There is a huge diversity of microbial taxa, the majority of which have yet to be fully characterized or described. Plant, animal and fungal taxa are formally named and described in numerous vehicles. For prokaryotes, by constrast, all new validly described taxa appear in just one repository: the International Journal of Systematics and Evolutionary Microbiology (IJSEM). This is the official journal of record for bacterial names of the International Committee on Systematics of Prokaryotes (ICSP) of the International Union of Microbiological Societies (IUMS). It also covers the systematics of yeasts. This makes IJSEM an excellent candidate against which to test systems for the automated and semi-automated synthesis of published phylogenies.

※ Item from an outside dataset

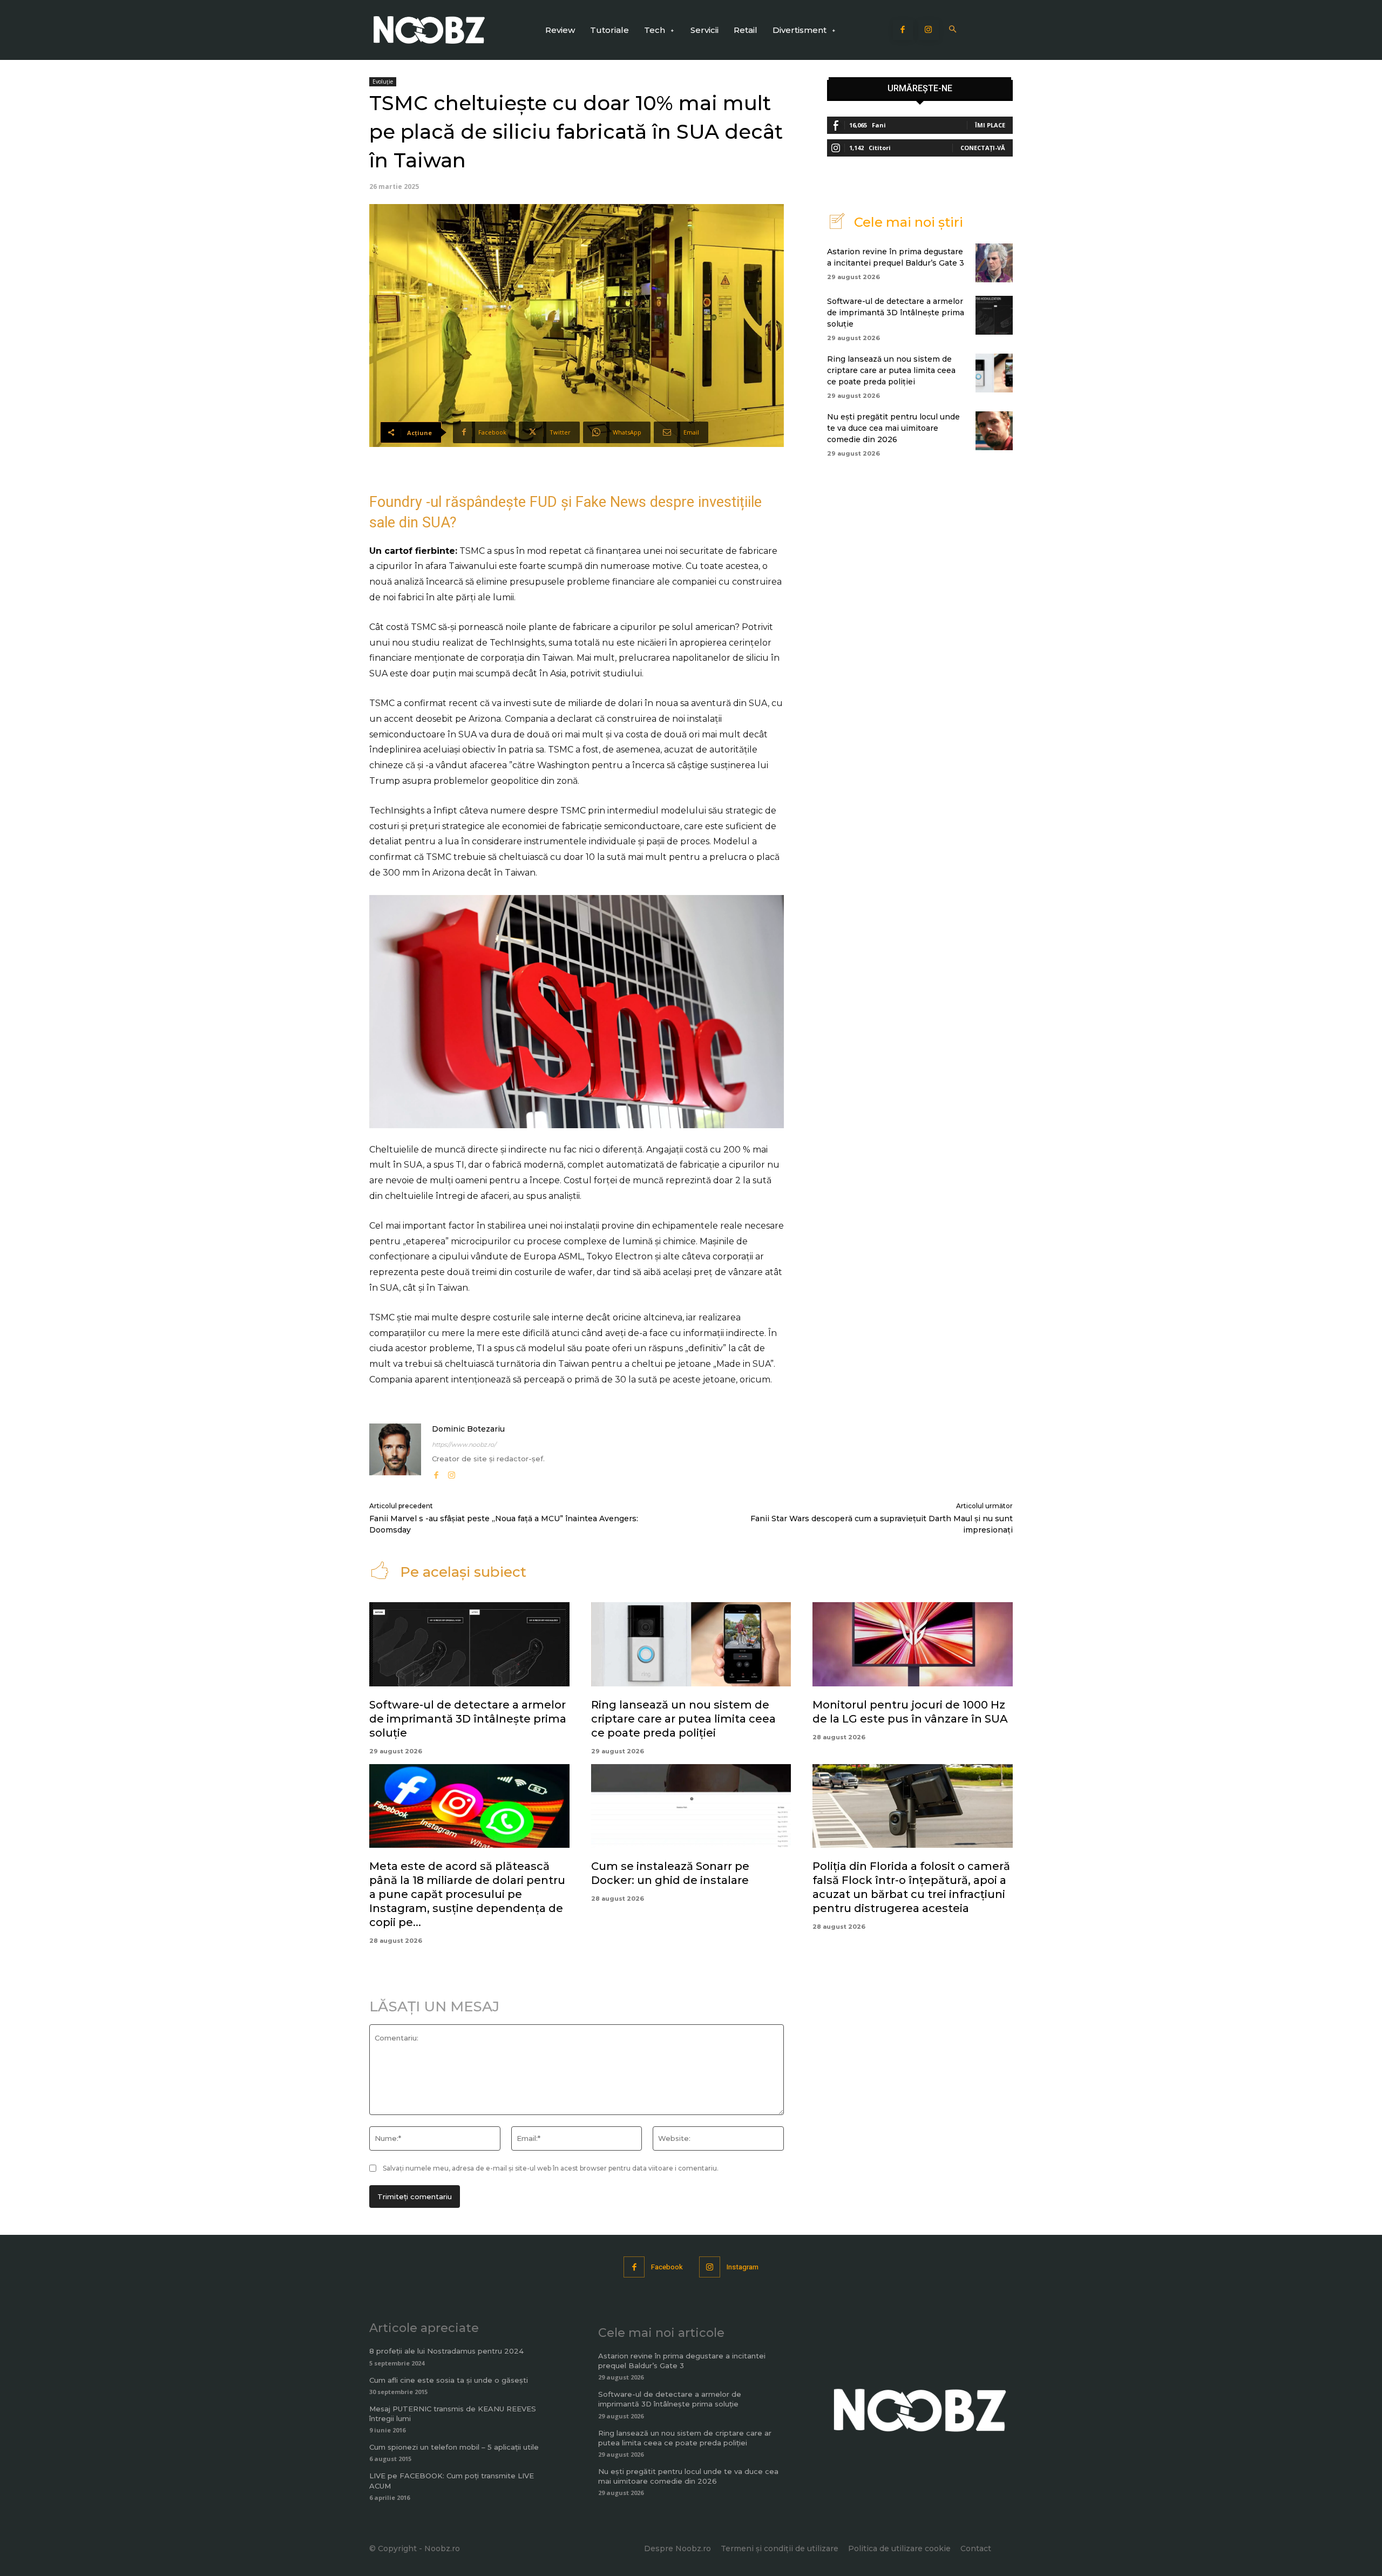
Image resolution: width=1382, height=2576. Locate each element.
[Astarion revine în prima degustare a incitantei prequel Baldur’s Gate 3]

In this paper we apply computer vision techniques to automatically convert phylogenetic tree figure images from IJSEM back into re-usable, computable, phylogenetic data in the form of Newick strings and NEXML. Furthermore, we go on to use the extracted phylogenetic data to compute a formal phylogenetic MRP supertree synthesis, and we compare this to previous hypotheses of taxon relationships given by NCBI’s standard taxonomy tree. This is the world’s first attempt at automated supertree construction using data exclusively extracted by machines from published figure images. Additionally we reflect on how recent changes to UK copyright law have enabled this project to go ahead without requiring permission from copyright holders, and the related challenges and limitations of doing research on copyright-restricted material.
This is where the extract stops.